As shown in Fig. S9 in ESI,† the 5% weight loss temperature of the polymer is 376 °C, indicating that the polymer exhibits an excellent thermal stability. Fig. 3 shows the first heating, first cooling, and second heating thermograms from DSC measurements. The first heating curve shows that the glass transition occurs at about 53 °C with a small change in heat flow, possibly due to the rigidity of the polymer chains leading to slow glass transition kinetics.²³ The endothermic peak at about 90 °C with an enthalpic change of 3.76 J g⁻¹ (4.93 kJ mol⁻¹ POSS) in the second heating process may be related to the melting of the POSS crystal. The peak at 150–170 °C with a smaller enthalpic change in heat flow during heating may correspond to the isotropization of PNb10POSS.

Fig. 3 DSC traces of the polymer in a nitrogen atmosphere.

Phase structures of the polymer

Phase behavior was also examined by PLM, as shown in Fig. 4. The polymer shows strong birefringence at temperatures below 165 °C, which indicates a possible LC phase. Some of the micrographs at low temperatures show spherulite-like textures, possibly owing to the crystallized POSS moieties.

Fig. 4 PLM micrographs of the polymer at 165 °C (a), 140 °C (b), 130 °C (c), and ambient temperature (d) during the first cooling process and those at 100 °C (e) and 150 °C (f) in the second heating process.

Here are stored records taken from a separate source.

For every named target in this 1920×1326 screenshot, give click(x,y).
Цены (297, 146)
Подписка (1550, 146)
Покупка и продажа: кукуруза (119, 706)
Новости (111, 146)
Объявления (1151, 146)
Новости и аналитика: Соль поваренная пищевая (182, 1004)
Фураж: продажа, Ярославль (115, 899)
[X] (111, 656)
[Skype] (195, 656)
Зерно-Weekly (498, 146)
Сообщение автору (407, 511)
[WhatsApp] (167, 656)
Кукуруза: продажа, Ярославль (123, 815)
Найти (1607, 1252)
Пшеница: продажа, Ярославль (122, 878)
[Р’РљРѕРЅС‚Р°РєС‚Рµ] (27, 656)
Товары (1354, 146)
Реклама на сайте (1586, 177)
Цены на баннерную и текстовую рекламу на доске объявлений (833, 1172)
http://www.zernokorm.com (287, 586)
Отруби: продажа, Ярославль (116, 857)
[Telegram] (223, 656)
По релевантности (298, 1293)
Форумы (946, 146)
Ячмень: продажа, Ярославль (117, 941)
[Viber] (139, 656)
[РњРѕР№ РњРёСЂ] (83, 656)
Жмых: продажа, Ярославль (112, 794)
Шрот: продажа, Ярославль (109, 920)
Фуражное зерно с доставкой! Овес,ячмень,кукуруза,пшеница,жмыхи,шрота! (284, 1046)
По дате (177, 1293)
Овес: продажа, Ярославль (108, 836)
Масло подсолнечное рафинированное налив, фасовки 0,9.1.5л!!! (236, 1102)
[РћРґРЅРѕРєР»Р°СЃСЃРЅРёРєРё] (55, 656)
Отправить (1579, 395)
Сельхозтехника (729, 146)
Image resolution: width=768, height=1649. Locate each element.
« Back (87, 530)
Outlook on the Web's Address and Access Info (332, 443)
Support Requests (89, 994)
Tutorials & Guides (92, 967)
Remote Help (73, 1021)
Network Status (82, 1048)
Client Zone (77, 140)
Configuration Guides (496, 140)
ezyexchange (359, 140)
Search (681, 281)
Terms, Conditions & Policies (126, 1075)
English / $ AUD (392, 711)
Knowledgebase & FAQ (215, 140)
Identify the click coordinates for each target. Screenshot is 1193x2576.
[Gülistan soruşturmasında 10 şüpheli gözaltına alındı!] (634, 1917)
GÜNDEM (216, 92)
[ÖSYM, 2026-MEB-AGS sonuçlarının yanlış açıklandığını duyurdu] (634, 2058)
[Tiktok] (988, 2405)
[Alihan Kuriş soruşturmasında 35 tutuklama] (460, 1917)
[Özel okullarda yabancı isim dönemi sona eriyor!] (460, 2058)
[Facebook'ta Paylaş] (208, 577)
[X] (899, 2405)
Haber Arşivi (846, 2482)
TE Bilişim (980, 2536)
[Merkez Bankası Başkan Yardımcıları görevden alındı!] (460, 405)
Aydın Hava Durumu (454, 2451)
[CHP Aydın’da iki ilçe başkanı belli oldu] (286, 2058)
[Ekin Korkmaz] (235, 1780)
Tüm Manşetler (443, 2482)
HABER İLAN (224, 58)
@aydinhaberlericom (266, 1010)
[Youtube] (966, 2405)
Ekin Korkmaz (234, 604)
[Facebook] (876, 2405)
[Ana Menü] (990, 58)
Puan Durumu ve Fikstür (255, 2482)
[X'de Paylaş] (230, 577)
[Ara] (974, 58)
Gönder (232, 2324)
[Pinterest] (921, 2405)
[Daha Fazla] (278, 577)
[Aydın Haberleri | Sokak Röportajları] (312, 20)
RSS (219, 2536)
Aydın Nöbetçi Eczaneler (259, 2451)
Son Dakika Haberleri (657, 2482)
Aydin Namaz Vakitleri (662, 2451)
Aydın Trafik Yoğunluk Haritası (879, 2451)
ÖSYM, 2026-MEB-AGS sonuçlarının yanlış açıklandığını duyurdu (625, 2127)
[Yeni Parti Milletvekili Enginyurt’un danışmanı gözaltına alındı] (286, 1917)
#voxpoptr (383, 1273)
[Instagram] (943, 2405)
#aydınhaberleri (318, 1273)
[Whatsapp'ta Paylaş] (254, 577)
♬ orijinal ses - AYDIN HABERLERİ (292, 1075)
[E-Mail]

One-dimensional WAXS was used to investigate the phase structures of the polymer. As shown in Fig. 5a, at temperatures below 50 °C, there exist two peaks with q values of 5.84 and 7.79 nm⁻¹ (corresponding d-spacing (d) values of 1.07 and 0.81 nm), respectively. These two peaks can be attributed to the crystalline structure (Cr) of POSS,²⁴ indicating that POSS moieties in the polymer form the crystalline structure in this temperature range. However, there is no peak in the even lower-angle region, indicating that the MJLCP-based polymer as a whole does not form an LC phase. When the temperature is above 50 °C, which is close to the glass transition temperature (T_g) of the polymer, a low-angle diffraction peak at q = 1.38 nm⁻¹ appears, indicative of the development of the LC phase of the MJLCP due to the increased mobility of the polymer chains. The lack of a transition peak corresponding to the formation of the LC phase in the DSC heating curve is consistent with our previous reports of other MJLCPs that also do not show the LC formation in the DSC heating curves.^21,31 When the temperature is increased to 100 °C, the intensity of the low-angle peak with q = 1.38 nm⁻¹ increases, while the intensities of the two peaks originating from the POSS crystal decrease. This indicates that the LC phase becomes more ordered when the POSS crystal starts to melt. At 70 and 100 °C, both the diffraction peaks at q = 1.38 and 5.84 nm⁻¹ are sharp, suggesting the coexistence of the LC phase of the MJLCP and the Cr structure of POSS. At 150 °C, the diffraction peak at q = 5.84 nm⁻¹ disappears, and a scattering halo appears instead, while the diffraction peak at q = 1.38 nm⁻¹ still remains. Such a result implies that the POSS crystal melts and the LC phase of the MJLCP retains. And at 170 °C, the low-angle diffraction peak also disappears, indicating that the MJLCP enters into the isotropic state. Therefore, the endothermic peaks ∼150 °C with small enthalpic changes in DSC measurements during the heating processes correspond to the isotropization of the LC phase.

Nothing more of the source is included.